Levinson's article set off a land rush of scholarship: He is a recognized authority on the Constitution, and sufficiently left-wing that he could not be dismissed as a pawn of the NRA. Many leading constitutional scholars weighed in, including Harvard's Laurence Tribe (who revised his constitutional law treatise to include analysis of the Second Amendment) and Yale's Akhil Reed Amar (who says the Fourteenth Amendment also supports the individual-right theory).

By 2000, there was broad agreement among scholars that the Second Amendment did protect the right of citizens to own guns, though the precise scope of that protection was subject to dispute. Scholars also agreed that the right to arms was subject to reasonable restrictions intended to keep guns out of the hands of criminals and insane people, as long as the restrictions were not simply camouflaged efforts to ban guns.

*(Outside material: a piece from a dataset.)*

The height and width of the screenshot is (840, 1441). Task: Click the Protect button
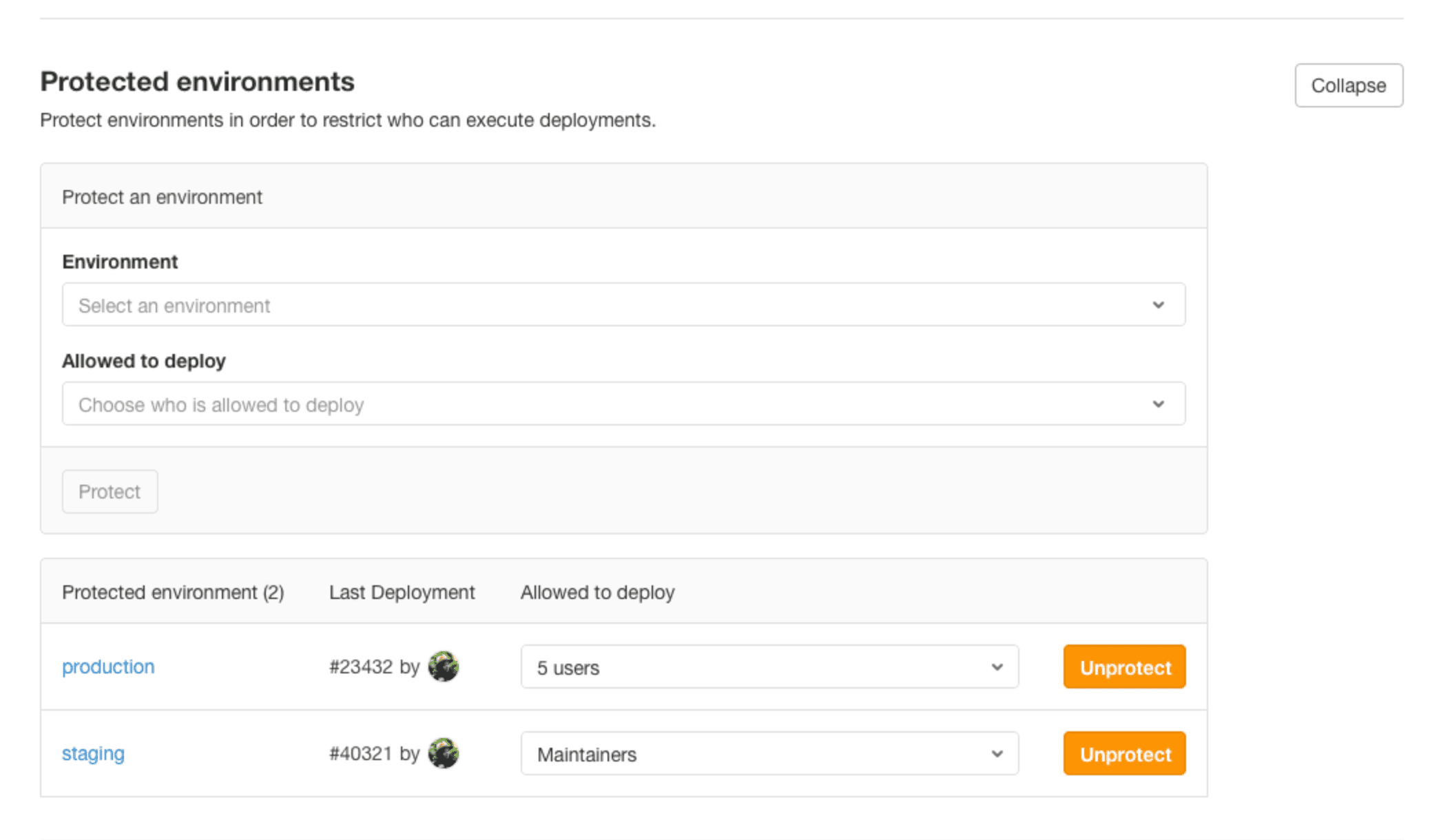(x=109, y=491)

Last fall, this new trend was recognized by the Fifth Circuit Court of Appeals in United States v. Emerson. The Emerson case involved a federal law banning possession of firearms by those under restraining orders in cases of domestic violence. The defendant, who could not own a gun because he had been ordered to stay away from his wife, claimed the law was unconstitutional. Examining the history of the Second Amendment and the scholarship in the field over the past decade, the court rejected the collective-right view and concluded that the amendment "protects the right of individuals, including those not then actually a member of any militia or engaged in active military service or training, to privately possess and bear their own firearms." But the court went on to state that the right was not absolute, as in the case before it: The lower court had issued a restraining order only after giving the defendant a fair hearing and deciding that he was truly dangerous to others, so disarming him was legitimate under the amendment.

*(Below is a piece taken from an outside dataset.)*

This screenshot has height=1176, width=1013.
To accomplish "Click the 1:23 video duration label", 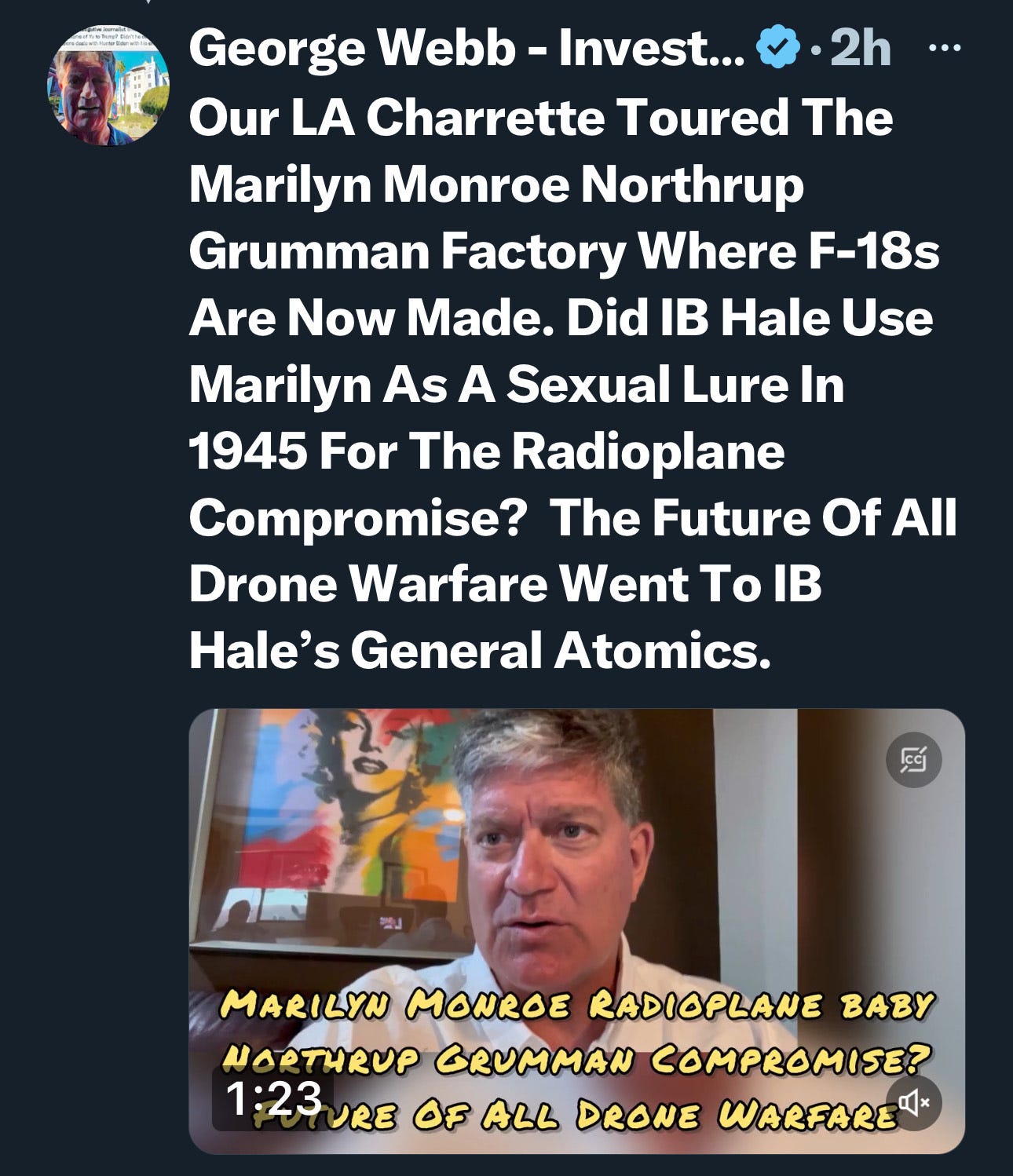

While some gun opponents and legal observers call Emerson a wacky outlier and an irresponsible act of judicial activism, the court may have pointed the way to a more reasonable approach to gun control. The gun issue is divisive in American politics largely because it is falsely treated as an all-or-nothing choice: Either homicidal maniacs will carry howitzers on Main Street, or jackbooted government thugs will confiscate revolvers at midnight. As the Emerson decision shows, however, the individual-right theory allows for neither of these extremes.

The right does bar efforts to disarm Americans as a whole and create a British-style society in which guns are limited to the military and police. But it wouldn't stop the government from passing laws to protect the safety of Americans. Regulations aimed at prohibiting criminals and people with histories of violence from owning guns will face no problems under the individual-right theory. If that view were generally adopted by the courts, a lot of political wrangling would come to an end. Gun owners confident that their rights would be protected would be less likely to oppose minor gun control as a step down a slippery slope.

For decades before Emerson, federal courts undermined their own legitimacy by interpreting the right to bear arms to support their own views. In doing so, they unnecessarily polarized an already discordant national debate. It's likely that the Emerson case represents the beginning of more litigation about the Second Amendment, however, and that decision offers an honest approach to the right. If federal judges continue to build on the good sense of Emerson, they will interpret the Constitution as they should and help defuse one of America's most deeply felt political conflicts.

Glenn Harlan Reynolds is a professor of law at the University of Tennessee.